# OBJECTIVE
Please copy out every one of the following items word for word, leaving each line unchanged.

# GIVEN RECORDS
╭──
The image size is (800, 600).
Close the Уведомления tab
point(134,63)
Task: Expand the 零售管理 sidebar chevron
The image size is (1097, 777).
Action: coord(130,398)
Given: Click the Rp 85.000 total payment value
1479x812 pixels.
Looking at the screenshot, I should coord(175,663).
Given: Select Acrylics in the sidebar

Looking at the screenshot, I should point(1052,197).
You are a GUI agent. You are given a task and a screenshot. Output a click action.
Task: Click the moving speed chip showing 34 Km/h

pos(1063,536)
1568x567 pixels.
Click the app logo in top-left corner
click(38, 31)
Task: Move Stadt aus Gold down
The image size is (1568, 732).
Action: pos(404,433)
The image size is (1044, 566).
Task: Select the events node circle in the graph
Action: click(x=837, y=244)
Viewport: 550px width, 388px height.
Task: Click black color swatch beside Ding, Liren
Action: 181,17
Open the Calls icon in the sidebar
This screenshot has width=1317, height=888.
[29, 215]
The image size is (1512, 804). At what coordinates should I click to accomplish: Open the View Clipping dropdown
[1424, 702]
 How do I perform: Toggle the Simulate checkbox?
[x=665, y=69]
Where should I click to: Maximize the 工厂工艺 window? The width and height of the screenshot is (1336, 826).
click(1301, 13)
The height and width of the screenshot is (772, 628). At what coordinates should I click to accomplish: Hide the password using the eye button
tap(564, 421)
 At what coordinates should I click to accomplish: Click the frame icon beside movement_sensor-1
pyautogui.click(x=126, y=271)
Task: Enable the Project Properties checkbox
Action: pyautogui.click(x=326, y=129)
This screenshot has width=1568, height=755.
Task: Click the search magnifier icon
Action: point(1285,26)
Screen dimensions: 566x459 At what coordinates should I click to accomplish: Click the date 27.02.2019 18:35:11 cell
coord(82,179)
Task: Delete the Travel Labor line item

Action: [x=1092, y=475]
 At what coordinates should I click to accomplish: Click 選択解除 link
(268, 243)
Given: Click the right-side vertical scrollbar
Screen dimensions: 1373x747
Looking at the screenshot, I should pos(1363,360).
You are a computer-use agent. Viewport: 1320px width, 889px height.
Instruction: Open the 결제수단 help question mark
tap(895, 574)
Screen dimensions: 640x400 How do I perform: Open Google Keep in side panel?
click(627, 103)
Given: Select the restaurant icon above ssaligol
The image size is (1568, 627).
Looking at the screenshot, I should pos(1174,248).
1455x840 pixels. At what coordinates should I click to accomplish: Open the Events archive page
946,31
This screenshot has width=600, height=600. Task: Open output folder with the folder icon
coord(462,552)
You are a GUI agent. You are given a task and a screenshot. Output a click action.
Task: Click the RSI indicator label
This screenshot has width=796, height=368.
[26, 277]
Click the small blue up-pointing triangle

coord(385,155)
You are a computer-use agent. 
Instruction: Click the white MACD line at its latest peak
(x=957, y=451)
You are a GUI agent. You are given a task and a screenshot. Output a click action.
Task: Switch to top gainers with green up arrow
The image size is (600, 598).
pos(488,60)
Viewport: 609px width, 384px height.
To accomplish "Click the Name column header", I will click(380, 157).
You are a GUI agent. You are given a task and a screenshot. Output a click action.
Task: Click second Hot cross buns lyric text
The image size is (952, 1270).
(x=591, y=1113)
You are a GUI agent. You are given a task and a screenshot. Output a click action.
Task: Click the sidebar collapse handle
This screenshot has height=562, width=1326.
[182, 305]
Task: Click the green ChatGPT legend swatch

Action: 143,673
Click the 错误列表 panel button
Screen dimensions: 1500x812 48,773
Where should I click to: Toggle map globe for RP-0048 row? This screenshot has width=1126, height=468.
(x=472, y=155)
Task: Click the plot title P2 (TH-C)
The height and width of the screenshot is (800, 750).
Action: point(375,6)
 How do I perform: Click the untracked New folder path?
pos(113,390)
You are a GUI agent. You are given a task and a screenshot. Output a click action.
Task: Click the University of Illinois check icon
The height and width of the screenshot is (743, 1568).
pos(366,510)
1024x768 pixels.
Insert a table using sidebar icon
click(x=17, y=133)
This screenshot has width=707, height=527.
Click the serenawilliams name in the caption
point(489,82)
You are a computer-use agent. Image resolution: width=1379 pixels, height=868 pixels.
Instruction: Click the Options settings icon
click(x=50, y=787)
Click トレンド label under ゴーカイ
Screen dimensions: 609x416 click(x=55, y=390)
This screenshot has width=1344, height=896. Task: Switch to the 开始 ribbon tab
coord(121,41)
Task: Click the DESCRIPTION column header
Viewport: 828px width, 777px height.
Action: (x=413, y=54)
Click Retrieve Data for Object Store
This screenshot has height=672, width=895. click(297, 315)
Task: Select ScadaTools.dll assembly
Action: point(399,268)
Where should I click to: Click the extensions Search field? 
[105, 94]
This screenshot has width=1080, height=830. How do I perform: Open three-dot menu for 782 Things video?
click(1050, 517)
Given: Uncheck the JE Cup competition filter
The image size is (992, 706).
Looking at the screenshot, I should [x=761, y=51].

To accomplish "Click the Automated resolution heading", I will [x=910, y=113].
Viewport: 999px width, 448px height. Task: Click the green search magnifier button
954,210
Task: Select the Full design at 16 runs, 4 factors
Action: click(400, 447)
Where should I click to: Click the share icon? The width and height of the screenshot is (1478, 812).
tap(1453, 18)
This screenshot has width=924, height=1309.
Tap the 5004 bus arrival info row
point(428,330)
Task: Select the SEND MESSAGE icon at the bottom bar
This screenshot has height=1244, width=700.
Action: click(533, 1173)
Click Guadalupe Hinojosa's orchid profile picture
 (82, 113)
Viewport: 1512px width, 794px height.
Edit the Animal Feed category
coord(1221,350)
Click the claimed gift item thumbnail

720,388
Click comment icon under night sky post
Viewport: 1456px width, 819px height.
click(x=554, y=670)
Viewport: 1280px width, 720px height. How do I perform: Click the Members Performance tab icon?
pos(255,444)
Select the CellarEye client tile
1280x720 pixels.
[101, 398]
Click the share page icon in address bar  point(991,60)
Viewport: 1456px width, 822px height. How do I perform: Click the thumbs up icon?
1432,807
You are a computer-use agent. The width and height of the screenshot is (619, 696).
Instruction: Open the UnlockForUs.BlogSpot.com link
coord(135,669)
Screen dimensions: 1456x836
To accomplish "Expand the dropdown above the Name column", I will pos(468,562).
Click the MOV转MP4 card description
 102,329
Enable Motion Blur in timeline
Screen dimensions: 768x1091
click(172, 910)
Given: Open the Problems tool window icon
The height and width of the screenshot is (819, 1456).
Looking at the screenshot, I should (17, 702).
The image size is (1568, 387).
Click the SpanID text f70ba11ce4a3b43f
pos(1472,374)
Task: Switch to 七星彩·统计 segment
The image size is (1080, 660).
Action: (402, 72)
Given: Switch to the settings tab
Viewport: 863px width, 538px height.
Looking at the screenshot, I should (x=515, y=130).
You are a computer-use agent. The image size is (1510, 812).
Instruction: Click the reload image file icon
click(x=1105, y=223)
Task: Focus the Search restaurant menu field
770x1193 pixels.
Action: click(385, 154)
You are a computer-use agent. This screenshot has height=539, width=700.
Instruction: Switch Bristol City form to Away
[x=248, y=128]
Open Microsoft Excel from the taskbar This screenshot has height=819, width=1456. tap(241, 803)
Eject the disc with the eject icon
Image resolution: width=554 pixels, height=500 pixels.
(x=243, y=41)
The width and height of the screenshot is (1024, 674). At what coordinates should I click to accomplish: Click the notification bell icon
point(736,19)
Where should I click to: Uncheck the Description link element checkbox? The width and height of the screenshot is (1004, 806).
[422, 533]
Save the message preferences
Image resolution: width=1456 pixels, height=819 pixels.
╰──
# EXPECTED ANSWER
The image size is (800, 600).
Close the Уведомления tab
point(134,63)
Task: Expand the 零售管理 sidebar chevron
The image size is (1097, 777).
Action: coord(130,398)
Given: Click the Rp 85.000 total payment value
1479x812 pixels.
Looking at the screenshot, I should coord(175,663).
Given: Select Acrylics in the sidebar

Looking at the screenshot, I should point(1052,197).
You are a GUI agent. You are given a task and a screenshot. Output a click action.
Task: Click the moving speed chip showing 34 Km/h

pos(1063,536)
1568x567 pixels.
Click the app logo in top-left corner
click(38, 31)
Task: Move Stadt aus Gold down
The image size is (1568, 732).
Action: pos(404,433)
The image size is (1044, 566).
Task: Select the events node circle in the graph
Action: click(x=837, y=244)
Viewport: 550px width, 388px height.
Task: Click black color swatch beside Ding, Liren
Action: 181,17
Open the Calls icon in the sidebar
This screenshot has width=1317, height=888.
[29, 215]
The image size is (1512, 804). At what coordinates should I click to accomplish: Open the View Clipping dropdown
[1424, 702]
 How do I perform: Toggle the Simulate checkbox?
[x=665, y=69]
Where should I click to: Maximize the 工厂工艺 window? The width and height of the screenshot is (1336, 826).
click(1301, 13)
The height and width of the screenshot is (772, 628). At what coordinates should I click to accomplish: Hide the password using the eye button
tap(564, 421)
 At what coordinates should I click to accomplish: Click the frame icon beside movement_sensor-1
pyautogui.click(x=126, y=271)
Task: Enable the Project Properties checkbox
Action: pyautogui.click(x=326, y=129)
This screenshot has width=1568, height=755.
Task: Click the search magnifier icon
Action: point(1285,26)
Screen dimensions: 566x459 At what coordinates should I click to accomplish: Click the date 27.02.2019 18:35:11 cell
coord(82,179)
Task: Delete the Travel Labor line item

Action: [x=1092, y=475]
 At what coordinates should I click to accomplish: Click 選択解除 link
(268, 243)
Given: Click the right-side vertical scrollbar
Screen dimensions: 1373x747
Looking at the screenshot, I should pos(1363,360).
You are a computer-use agent. Viewport: 1320px width, 889px height.
Instruction: Open the 결제수단 help question mark
tap(895, 574)
Screen dimensions: 640x400 How do I perform: Open Google Keep in side panel?
click(627, 103)
Given: Select the restaurant icon above ssaligol
The image size is (1568, 627).
Looking at the screenshot, I should pos(1174,248).
1455x840 pixels. At what coordinates should I click to accomplish: Open the Events archive page
946,31
This screenshot has width=600, height=600. Task: Open output folder with the folder icon
coord(462,552)
You are a GUI agent. You are given a task and a screenshot. Output a click action.
Task: Click the RSI indicator label
This screenshot has width=796, height=368.
[26, 277]
Click the small blue up-pointing triangle

coord(385,155)
You are a computer-use agent. 
Instruction: Click the white MACD line at its latest peak
(x=957, y=451)
You are a GUI agent. You are given a task and a screenshot. Output a click action.
Task: Switch to top gainers with green up arrow
The image size is (600, 598).
pos(488,60)
Viewport: 609px width, 384px height.
To accomplish "Click the Name column header", I will click(380, 157).
You are a GUI agent. You are given a task and a screenshot. Output a click action.
Task: Click second Hot cross buns lyric text
The image size is (952, 1270).
(x=591, y=1113)
You are a GUI agent. You are given a task and a screenshot. Output a click action.
Task: Click the sidebar collapse handle
This screenshot has height=562, width=1326.
[182, 305]
Task: Click the green ChatGPT legend swatch

Action: 143,673
Click the 错误列表 panel button
Screen dimensions: 1500x812 48,773
Where should I click to: Toggle map globe for RP-0048 row? This screenshot has width=1126, height=468.
(x=472, y=155)
Task: Click the plot title P2 (TH-C)
The height and width of the screenshot is (800, 750).
Action: point(375,6)
 How do I perform: Click the untracked New folder path?
pos(113,390)
You are a GUI agent. You are given a task and a screenshot. Output a click action.
Task: Click the University of Illinois check icon
The height and width of the screenshot is (743, 1568).
pos(366,510)
1024x768 pixels.
Insert a table using sidebar icon
click(x=17, y=133)
This screenshot has width=707, height=527.
Click the serenawilliams name in the caption
point(489,82)
You are a computer-use agent. Image resolution: width=1379 pixels, height=868 pixels.
Instruction: Click the Options settings icon
click(x=50, y=787)
Click トレンド label under ゴーカイ
Screen dimensions: 609x416 click(x=55, y=390)
This screenshot has width=1344, height=896. Task: Switch to the 开始 ribbon tab
coord(121,41)
Task: Click the DESCRIPTION column header
Viewport: 828px width, 777px height.
Action: (x=413, y=54)
Click Retrieve Data for Object Store
This screenshot has height=672, width=895. click(297, 315)
Task: Select ScadaTools.dll assembly
Action: point(399,268)
Where should I click to: Click the extensions Search field? 
[105, 94]
This screenshot has width=1080, height=830. How do I perform: Open three-dot menu for 782 Things video?
click(1050, 517)
Given: Uncheck the JE Cup competition filter
The image size is (992, 706).
Looking at the screenshot, I should [x=761, y=51].

To accomplish "Click the Automated resolution heading", I will [x=910, y=113].
Viewport: 999px width, 448px height. Task: Click the green search magnifier button
954,210
Task: Select the Full design at 16 runs, 4 factors
Action: click(400, 447)
Where should I click to: Click the share icon? The width and height of the screenshot is (1478, 812).
tap(1453, 18)
This screenshot has width=924, height=1309.
Tap the 5004 bus arrival info row
point(428,330)
Task: Select the SEND MESSAGE icon at the bottom bar
This screenshot has height=1244, width=700.
Action: click(533, 1173)
Click Guadalupe Hinojosa's orchid profile picture
 (82, 113)
Viewport: 1512px width, 794px height.
Edit the Animal Feed category
coord(1221,350)
Click the claimed gift item thumbnail

720,388
Click comment icon under night sky post
Viewport: 1456px width, 819px height.
click(x=554, y=670)
Viewport: 1280px width, 720px height. How do I perform: Click the Members Performance tab icon?
pos(255,444)
Select the CellarEye client tile
1280x720 pixels.
[101, 398]
Click the share page icon in address bar  point(991,60)
Viewport: 1456px width, 822px height. How do I perform: Click the thumbs up icon?
1432,807
You are a computer-use agent. The width and height of the screenshot is (619, 696).
Instruction: Open the UnlockForUs.BlogSpot.com link
coord(135,669)
Screen dimensions: 1456x836
To accomplish "Expand the dropdown above the Name column", I will pos(468,562).
Click the MOV转MP4 card description
 102,329
Enable Motion Blur in timeline
Screen dimensions: 768x1091
click(172, 910)
Given: Open the Problems tool window icon
The height and width of the screenshot is (819, 1456).
Looking at the screenshot, I should (17, 702).
The image size is (1568, 387).
Click the SpanID text f70ba11ce4a3b43f
pos(1472,374)
Task: Switch to 七星彩·统计 segment
The image size is (1080, 660).
Action: (402, 72)
Given: Switch to the settings tab
Viewport: 863px width, 538px height.
Looking at the screenshot, I should (x=515, y=130).
You are a computer-use agent. The image size is (1510, 812).
Instruction: Click the reload image file icon
click(x=1105, y=223)
Task: Focus the Search restaurant menu field
770x1193 pixels.
Action: click(385, 154)
You are a computer-use agent. This screenshot has height=539, width=700.
Instruction: Switch Bristol City form to Away
[x=248, y=128]
Open Microsoft Excel from the taskbar This screenshot has height=819, width=1456. tap(241, 803)
Eject the disc with the eject icon
Image resolution: width=554 pixels, height=500 pixels.
(x=243, y=41)
The width and height of the screenshot is (1024, 674). At what coordinates should I click to accomplish: Click the notification bell icon
point(736,19)
Where should I click to: Uncheck the Description link element checkbox? The width and height of the screenshot is (1004, 806).
[422, 533]
Save the message preferences
Image resolution: width=1456 pixels, height=819 pixels.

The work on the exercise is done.